Na peça “Medida por Medida”, com inusitada habilidade, Shakespeare discute administração pública, direito e corrupção de maneira magistral.
O universo da administração pública adotado na peça é largo e profundo. Entrelaçados às cenas emergem assuntos como
- o autoritarismo oriundo do poder divino do rei, as prerrogativas do monarca e a antecipação do liberalismo;
- a descentralização administrativa;
- o abuso do poder na administração pública;
- os limites da delegação de competência;
- accountability, fiscalização e controle;
Quanto ao direito, lança um forte debate sobre quesitos por demais importantes para a humanidade:
- a aplicabilidade das leis mesmo quando se apresentam fora de uso por um longo tempo, gerando disfunções de toda ordem;
- a execução da pena quando esta resulta de uma lei extremamente dura;
- a discricionariedade do juiz na aplicação da lei, a subjetividade do magistrado e a fragilidade dos paradigmas que orientam o sistema de decisões no judiciário;
- a distribuição da justiça.
Especial enfoque o Bardo dá ao tema da corrupção, mostrando:
- a moral e a ética corroídas pelos interesses pessoais e pelo tráfico de influência;
- a força do poder para alterar o caráter dos administradores.

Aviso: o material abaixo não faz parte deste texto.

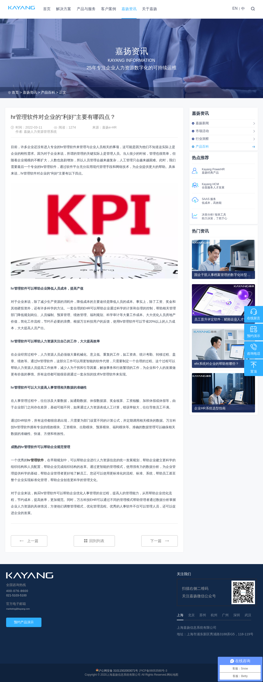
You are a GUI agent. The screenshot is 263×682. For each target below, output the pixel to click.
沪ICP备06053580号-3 (153, 670)
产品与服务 (86, 9)
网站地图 (172, 674)
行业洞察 (202, 139)
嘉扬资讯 (129, 9)
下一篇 (159, 541)
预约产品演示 (24, 622)
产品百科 (48, 92)
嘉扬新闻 (202, 123)
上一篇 (29, 541)
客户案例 (108, 9)
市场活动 (202, 131)
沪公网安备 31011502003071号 (118, 670)
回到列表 (94, 541)
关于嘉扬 (149, 9)
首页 (47, 9)
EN (235, 8)
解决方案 (63, 9)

Neste aspecto Shakespeare nos faz refletir sobre a utilização do Estado enquanto instrumento de satisfação dos interesses pessoais.

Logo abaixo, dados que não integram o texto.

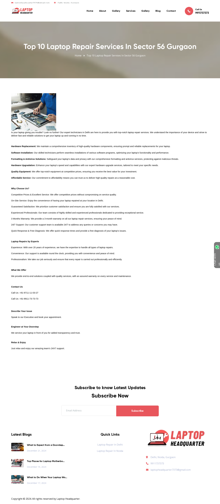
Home (90, 12)
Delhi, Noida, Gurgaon (163, 457)
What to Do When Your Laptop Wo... (47, 477)
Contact (171, 12)
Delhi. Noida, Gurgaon (68, 2)
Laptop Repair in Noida (110, 451)
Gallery (116, 12)
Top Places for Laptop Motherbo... (46, 461)
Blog (158, 12)
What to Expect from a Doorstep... (46, 445)
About (102, 12)
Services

E todo este universo é entrecortado por discussões sobre o amor e o ódio, a moral e o imoral, o sexo e a abstinência, a clausura e a liberdade, a prisão e a salvação, a vida e a morte.

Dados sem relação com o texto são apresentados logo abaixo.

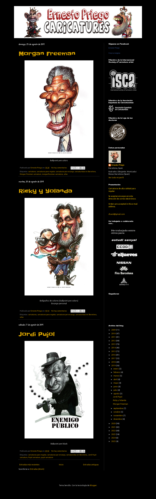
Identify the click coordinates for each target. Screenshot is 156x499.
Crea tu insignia (114, 53)
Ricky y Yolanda (45, 191)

O presente livro, além de disponibilizar a versão original de “Medida por medida” de Shakespeare, apresenta um conjunto de ensaios contextualizando a peça teatral às questões que incendeiam os panoramas contemporâneos brasileiro e latino-americano como corrupção, estado e administração pública; controle e accountability; direito e administração da justiça.